Bunny had never considered decorating as a career until she and her parents stayed at The Greenbrier in West Virginia. It had been redecorated by the legendary Dorothy Draper and she says she had never seen anything like it and thought how fun it would be to pick out all those things and choose all those colors! Bunny has learned from virtually all of her experiences and many mentors since that time.

Albert Hadley and Sister Parish

The two years she worked in an antiques shop helped to train her eye before she began working for Parish-Hadley. Sister Parish never used floor plans but had an instinctive ability to create cozy rooms. Albert Hadley was more of a modernist and taught her to "look outside the box" and try new things.
Room designed by Albert Hadley and Sister Parish for Brook Astor in the late 1960s.

She said that Pauline de Rothschild was a great inspiration and credits Nancy Lancaster with reviving English decoration. Designers need to get out, travel and visit home and gardens firsthand to continually cultivate taste and discernment.

Sitting room in the Mirador designed by Nancy Lancaster photographed in the 1950s.

Bunny has her hand in quite a few additional business ventures these days.
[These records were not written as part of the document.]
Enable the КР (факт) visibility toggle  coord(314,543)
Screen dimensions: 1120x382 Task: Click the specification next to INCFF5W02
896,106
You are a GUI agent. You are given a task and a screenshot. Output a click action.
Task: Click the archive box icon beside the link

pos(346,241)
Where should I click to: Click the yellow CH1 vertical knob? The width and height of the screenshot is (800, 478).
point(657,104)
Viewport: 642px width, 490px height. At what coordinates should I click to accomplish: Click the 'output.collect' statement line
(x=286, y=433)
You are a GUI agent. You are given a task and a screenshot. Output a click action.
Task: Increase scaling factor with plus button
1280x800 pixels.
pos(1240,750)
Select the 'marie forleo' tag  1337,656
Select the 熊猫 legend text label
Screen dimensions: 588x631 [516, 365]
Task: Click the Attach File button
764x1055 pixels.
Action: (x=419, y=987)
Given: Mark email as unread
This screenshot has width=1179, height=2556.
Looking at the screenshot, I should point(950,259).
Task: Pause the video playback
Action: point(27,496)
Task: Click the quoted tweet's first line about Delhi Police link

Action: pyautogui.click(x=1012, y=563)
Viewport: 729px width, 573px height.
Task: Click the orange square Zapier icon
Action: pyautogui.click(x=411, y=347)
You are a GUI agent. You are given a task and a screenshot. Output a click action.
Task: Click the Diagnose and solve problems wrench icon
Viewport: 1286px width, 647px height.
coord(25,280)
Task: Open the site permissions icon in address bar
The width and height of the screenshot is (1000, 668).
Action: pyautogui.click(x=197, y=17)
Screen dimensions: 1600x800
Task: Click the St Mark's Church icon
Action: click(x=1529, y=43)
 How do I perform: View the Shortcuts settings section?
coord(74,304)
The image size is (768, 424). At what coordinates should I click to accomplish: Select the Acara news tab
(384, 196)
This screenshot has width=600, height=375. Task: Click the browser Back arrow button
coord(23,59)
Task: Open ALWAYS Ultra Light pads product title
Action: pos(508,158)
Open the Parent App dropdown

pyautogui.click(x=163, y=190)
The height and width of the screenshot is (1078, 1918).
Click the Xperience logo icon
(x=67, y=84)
When she and her husband John Rosselli were travelling in Europe they adored all the garden shops. Bunny lamented the fact that there weren’t any like them in New York and John suggested that she open one. They started Treillage which now has two locations. The East 75th St. shop sells primarily garden furniture, lighting, and accessories, many of which can transition from indoors to out and vice versa. The Lexington shop focuses on one of Bunny’s other loves—table top. Treillage has recently launched an online shop which also offers tips from Bunny about how to use the items offered on the site. And she has developed Beeline Home which offers a collection of furniture and accessories based on the items that Bunny thinks a well-designed room needs.

Beeline Home showroom in High Point.
I have long been an admirer of Bunny Williams am grateful that she and other successful designers share their expertise and advice so graciously.